Saved data entries
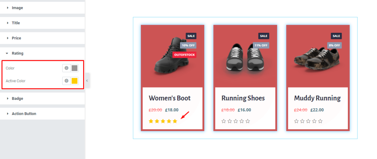
Task: Click the 11% OFF badge on Running Shoes
Action: tap(261, 45)
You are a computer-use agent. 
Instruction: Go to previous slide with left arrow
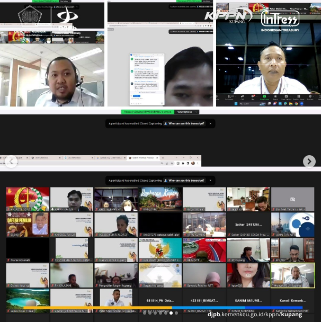tap(12, 161)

### WORK ITEM
Only the lines from the one containing "You are a computer-use agent." through the last line of the records above should be repeated, exactly and without pictures.

### RESPONSE AREA
You are a computer-use agent. 
Instruction: Go to previous slide with left arrow
tap(12, 161)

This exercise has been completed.